Supplied records: Begin
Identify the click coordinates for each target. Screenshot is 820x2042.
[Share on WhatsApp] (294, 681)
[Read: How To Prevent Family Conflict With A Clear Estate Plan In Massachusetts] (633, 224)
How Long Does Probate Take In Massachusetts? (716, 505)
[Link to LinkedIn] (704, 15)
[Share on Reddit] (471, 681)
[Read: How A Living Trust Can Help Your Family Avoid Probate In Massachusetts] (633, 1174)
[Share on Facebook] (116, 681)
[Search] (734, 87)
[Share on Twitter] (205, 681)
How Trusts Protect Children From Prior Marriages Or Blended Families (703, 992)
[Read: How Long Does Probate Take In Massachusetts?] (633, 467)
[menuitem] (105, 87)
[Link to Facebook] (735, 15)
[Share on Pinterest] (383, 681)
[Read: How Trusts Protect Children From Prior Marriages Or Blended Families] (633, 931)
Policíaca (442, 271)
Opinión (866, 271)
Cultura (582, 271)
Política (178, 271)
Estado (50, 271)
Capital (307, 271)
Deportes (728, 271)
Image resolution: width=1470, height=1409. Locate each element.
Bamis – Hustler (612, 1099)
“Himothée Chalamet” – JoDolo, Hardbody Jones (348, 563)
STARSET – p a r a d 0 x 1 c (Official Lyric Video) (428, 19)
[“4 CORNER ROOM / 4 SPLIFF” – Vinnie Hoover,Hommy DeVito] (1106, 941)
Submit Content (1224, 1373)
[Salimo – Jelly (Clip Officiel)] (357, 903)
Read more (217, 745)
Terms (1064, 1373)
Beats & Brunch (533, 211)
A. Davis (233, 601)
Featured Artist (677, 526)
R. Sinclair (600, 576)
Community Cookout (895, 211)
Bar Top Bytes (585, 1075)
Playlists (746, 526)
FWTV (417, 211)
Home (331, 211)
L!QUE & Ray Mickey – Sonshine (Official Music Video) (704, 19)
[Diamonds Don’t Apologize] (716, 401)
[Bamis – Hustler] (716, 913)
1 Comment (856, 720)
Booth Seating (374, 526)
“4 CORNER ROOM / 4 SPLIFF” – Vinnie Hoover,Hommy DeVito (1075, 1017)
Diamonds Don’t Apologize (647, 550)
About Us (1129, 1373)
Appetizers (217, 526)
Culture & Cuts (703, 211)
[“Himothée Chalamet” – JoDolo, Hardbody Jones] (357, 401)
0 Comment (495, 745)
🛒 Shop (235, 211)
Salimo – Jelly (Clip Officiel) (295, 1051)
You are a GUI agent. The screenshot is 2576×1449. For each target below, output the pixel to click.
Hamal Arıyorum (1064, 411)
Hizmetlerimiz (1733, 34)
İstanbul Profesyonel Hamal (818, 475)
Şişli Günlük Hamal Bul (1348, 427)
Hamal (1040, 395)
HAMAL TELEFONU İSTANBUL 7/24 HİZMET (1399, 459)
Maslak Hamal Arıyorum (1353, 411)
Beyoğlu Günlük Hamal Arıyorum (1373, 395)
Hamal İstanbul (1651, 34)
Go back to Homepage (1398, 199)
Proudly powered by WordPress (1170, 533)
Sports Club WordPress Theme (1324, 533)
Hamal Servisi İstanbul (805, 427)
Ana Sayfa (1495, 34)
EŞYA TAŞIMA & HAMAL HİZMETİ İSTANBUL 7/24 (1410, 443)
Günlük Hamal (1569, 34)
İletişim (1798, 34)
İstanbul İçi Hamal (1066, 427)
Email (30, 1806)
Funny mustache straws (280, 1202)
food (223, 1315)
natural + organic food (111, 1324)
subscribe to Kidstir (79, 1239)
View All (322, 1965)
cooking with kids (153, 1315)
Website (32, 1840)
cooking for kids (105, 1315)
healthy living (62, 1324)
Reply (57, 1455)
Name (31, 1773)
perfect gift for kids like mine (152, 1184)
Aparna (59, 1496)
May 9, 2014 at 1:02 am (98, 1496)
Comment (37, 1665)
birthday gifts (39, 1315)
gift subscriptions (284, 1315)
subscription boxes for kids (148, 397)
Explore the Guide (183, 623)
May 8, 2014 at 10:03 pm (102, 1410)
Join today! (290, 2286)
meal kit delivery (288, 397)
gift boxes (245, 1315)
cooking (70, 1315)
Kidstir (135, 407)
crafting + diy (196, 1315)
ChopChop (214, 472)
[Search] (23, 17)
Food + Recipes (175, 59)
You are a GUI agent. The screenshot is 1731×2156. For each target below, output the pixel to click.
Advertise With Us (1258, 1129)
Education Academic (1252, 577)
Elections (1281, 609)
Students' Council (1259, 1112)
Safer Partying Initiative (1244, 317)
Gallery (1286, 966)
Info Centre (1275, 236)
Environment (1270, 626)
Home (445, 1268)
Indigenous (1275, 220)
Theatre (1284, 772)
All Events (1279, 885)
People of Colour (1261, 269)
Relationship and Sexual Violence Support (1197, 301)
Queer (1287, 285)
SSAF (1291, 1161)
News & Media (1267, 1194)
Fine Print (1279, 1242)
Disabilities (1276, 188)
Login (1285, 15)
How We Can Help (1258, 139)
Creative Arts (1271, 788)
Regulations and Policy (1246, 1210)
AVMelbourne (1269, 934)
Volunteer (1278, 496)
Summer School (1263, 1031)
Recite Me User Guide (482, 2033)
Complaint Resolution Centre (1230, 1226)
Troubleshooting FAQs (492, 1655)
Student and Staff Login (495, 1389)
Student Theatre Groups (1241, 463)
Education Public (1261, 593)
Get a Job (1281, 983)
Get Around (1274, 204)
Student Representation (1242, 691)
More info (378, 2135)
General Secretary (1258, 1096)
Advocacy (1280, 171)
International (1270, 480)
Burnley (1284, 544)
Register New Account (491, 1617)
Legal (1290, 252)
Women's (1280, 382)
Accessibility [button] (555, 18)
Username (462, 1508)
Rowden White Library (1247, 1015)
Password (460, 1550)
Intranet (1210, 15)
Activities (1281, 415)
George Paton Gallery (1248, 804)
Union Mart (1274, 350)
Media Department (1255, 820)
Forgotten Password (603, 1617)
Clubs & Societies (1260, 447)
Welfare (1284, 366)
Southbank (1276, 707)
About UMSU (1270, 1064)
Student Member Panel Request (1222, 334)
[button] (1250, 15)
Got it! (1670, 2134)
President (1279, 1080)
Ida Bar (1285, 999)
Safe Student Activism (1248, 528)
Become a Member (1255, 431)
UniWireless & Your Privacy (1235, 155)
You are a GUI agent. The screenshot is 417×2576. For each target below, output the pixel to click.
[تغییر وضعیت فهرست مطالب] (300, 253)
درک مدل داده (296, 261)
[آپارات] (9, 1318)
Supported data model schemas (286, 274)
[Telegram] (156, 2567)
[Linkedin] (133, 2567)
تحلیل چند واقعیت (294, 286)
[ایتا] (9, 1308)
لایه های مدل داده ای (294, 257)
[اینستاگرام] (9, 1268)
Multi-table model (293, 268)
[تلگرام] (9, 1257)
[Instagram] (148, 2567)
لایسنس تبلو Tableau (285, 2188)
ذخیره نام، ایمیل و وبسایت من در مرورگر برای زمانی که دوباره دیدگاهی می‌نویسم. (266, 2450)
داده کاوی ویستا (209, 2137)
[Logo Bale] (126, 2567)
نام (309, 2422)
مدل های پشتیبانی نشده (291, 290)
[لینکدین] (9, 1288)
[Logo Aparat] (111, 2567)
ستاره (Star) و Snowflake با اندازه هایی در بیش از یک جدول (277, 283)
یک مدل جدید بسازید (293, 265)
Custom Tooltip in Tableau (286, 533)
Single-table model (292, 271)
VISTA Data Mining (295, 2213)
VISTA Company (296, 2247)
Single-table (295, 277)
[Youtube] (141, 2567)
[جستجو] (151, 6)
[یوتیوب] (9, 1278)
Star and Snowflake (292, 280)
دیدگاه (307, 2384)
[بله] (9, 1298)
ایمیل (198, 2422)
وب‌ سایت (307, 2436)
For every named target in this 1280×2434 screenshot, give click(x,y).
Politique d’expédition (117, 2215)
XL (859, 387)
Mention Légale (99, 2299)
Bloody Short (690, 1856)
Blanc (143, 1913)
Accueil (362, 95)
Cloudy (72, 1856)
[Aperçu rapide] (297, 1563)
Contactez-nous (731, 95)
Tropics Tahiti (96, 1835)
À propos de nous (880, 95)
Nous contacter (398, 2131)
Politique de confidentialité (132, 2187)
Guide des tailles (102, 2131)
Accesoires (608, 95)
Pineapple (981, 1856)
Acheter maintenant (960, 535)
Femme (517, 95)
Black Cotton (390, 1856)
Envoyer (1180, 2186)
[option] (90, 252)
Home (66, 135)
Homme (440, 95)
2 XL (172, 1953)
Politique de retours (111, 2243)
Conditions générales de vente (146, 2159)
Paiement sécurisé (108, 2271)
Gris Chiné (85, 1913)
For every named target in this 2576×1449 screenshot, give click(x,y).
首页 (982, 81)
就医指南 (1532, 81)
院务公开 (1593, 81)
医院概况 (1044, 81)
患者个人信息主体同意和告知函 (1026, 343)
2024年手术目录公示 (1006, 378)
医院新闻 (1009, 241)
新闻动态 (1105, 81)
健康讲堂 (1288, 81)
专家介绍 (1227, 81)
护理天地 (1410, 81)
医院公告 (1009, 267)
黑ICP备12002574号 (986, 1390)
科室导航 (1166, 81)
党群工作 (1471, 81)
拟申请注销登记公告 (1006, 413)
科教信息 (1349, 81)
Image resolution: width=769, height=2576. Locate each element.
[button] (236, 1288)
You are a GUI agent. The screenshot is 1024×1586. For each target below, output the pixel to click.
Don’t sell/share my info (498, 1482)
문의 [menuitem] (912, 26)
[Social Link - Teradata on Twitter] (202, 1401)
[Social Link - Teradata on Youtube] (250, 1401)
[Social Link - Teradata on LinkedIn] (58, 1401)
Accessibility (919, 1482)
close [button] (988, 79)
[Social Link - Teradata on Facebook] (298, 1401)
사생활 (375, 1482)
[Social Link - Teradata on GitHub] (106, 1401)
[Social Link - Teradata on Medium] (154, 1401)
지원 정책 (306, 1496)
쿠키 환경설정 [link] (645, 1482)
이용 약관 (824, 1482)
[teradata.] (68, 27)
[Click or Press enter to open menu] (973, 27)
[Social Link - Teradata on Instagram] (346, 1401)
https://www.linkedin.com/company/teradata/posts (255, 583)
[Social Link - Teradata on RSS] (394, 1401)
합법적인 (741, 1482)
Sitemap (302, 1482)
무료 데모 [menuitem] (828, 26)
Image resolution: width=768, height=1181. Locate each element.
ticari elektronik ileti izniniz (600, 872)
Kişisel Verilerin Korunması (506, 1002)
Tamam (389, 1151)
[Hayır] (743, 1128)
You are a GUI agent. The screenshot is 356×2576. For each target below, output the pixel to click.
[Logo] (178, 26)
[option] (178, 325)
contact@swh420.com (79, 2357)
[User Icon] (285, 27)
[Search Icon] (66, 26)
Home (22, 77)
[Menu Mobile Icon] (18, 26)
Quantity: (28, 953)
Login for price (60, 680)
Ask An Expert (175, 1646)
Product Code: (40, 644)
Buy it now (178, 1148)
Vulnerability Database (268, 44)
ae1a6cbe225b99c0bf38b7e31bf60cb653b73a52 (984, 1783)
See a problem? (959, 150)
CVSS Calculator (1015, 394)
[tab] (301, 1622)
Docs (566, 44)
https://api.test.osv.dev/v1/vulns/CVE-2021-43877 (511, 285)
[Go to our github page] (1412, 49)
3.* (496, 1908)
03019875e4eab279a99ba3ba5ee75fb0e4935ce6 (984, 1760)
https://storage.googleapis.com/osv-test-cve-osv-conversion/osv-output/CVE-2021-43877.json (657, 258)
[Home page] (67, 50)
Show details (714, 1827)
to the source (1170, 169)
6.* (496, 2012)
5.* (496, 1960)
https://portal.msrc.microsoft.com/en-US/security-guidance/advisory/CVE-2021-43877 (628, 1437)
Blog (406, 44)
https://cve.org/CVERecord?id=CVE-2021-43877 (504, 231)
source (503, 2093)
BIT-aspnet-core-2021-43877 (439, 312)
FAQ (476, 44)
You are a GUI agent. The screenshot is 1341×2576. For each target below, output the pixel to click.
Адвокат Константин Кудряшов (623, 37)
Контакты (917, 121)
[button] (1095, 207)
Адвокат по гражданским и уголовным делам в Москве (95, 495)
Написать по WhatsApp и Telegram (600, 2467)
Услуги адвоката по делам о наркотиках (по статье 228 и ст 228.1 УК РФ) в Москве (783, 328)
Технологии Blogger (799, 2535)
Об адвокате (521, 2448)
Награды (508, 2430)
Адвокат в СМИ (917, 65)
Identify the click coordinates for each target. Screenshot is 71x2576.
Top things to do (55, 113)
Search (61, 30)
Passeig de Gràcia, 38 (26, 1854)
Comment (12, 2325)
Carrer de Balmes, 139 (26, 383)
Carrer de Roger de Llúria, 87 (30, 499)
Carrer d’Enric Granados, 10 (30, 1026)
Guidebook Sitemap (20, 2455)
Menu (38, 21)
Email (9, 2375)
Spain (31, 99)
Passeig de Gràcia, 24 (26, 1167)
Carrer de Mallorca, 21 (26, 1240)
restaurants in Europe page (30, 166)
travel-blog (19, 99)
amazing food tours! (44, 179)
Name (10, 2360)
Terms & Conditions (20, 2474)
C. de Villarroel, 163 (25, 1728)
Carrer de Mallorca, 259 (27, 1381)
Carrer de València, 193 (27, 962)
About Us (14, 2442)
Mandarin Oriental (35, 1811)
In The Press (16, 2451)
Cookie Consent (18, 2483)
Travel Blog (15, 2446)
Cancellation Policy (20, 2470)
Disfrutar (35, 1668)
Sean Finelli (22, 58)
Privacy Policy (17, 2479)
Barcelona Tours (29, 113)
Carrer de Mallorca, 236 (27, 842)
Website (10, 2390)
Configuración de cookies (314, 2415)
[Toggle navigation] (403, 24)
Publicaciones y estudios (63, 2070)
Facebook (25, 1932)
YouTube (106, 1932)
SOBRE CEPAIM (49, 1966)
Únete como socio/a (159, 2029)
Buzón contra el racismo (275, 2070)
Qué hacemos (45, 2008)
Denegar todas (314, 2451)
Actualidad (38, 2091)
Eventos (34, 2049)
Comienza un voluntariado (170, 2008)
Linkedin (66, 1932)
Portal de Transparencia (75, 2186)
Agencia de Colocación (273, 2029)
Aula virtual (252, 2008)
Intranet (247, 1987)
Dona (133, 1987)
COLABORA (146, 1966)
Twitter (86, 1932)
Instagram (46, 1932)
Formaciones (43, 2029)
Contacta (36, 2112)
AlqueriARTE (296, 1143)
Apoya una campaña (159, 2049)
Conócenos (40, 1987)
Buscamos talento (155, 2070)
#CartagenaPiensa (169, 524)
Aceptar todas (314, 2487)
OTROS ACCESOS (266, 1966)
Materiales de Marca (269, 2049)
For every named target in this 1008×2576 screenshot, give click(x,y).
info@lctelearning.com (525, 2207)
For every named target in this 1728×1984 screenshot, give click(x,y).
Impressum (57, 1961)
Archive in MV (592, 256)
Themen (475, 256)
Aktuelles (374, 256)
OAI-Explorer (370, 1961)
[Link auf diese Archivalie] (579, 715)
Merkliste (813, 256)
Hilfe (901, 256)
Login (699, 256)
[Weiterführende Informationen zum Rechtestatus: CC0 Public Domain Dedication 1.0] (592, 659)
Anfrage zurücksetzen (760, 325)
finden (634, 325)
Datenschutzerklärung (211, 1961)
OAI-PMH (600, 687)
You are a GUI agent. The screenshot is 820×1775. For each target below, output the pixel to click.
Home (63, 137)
Supplied records: End
For this task, write out exactly the lines of the entries above, starting at the line with "Troubleshooting FAQs (492, 1655)" and ending at the line with "Welfare (1284, 366)", both included, and no others.

Troubleshooting FAQs (492, 1655)
Student and Staff Login (495, 1389)
Student Theatre Groups (1241, 463)
Education Public (1261, 593)
Get a Job (1281, 983)
Get Around (1274, 204)
Student Representation (1242, 691)
More info (378, 2135)
General Secretary (1258, 1096)
Advocacy (1280, 171)
International (1270, 480)
Burnley (1284, 544)
Register New Account (491, 1617)
Legal (1290, 252)
Women's (1280, 382)
Accessibility [button] (555, 18)
Username (462, 1508)
Rowden White Library (1247, 1015)
Password (460, 1550)
Intranet (1210, 15)
Activities (1281, 415)
George Paton Gallery (1248, 804)
Union Mart (1274, 350)
Media Department (1255, 820)
Forgotten Password (603, 1617)
Clubs & Societies (1260, 447)
Welfare (1284, 366)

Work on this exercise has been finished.